* Your task: Go through the records and copy each line where the string "Open" occurs.

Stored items
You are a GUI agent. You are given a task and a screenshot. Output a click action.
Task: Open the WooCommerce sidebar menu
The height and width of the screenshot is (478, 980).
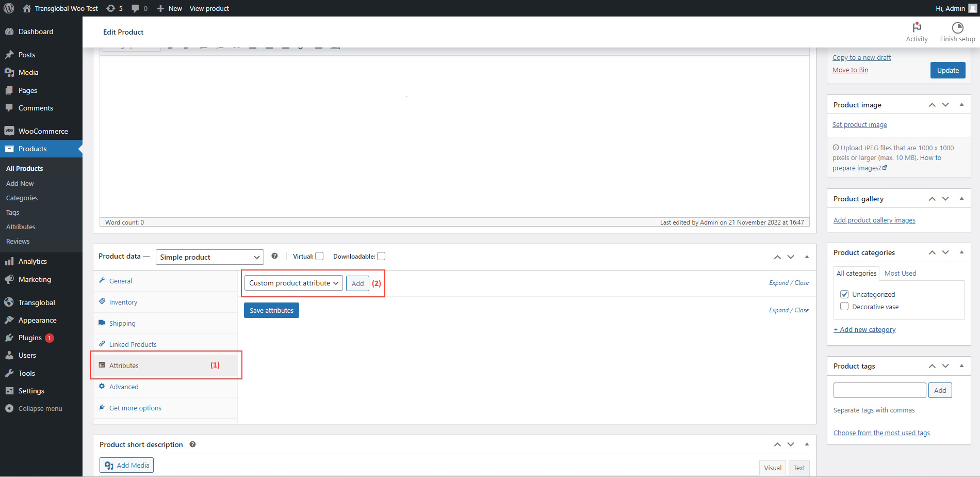43,131
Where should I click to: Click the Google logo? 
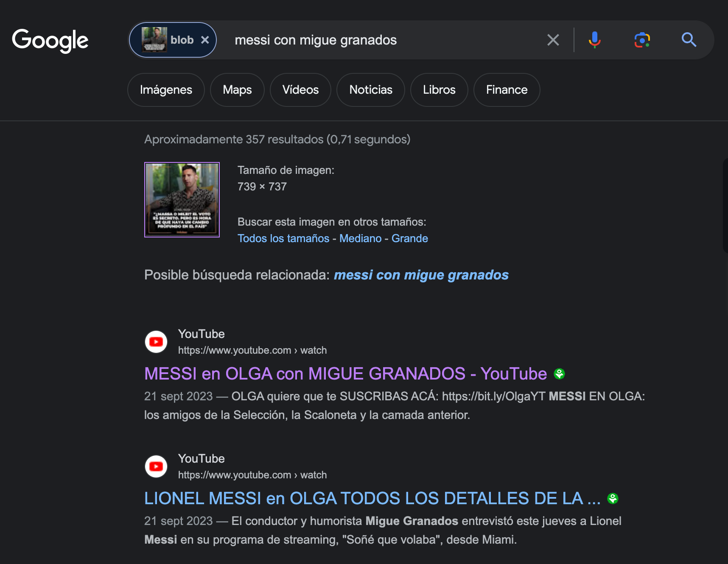[x=50, y=40]
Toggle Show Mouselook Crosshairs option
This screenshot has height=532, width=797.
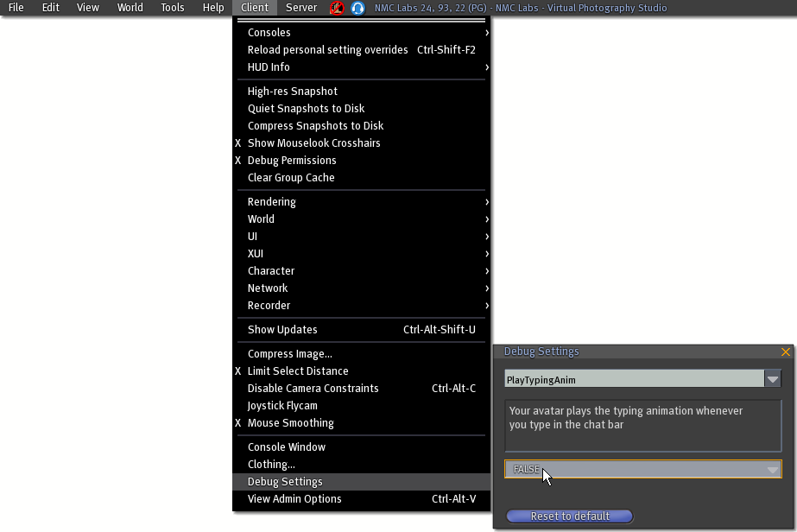313,143
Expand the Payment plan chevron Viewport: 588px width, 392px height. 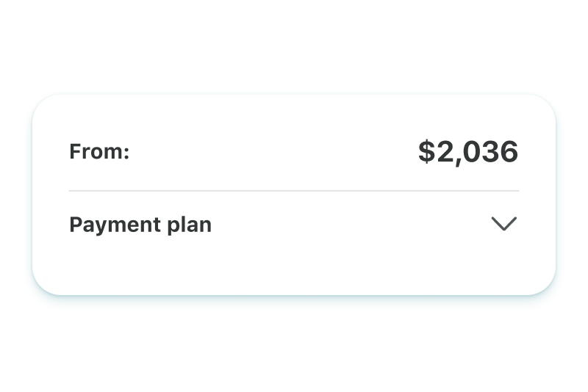503,224
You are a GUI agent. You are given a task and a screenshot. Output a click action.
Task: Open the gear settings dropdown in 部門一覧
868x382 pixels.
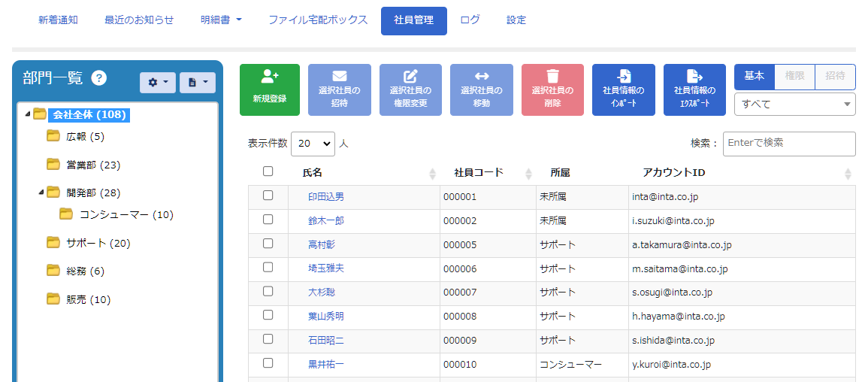[x=157, y=82]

* Exercise result:
Task: Open the WooCommerce sidebar menu
Task: Open the gear settings dropdown in 部門一覧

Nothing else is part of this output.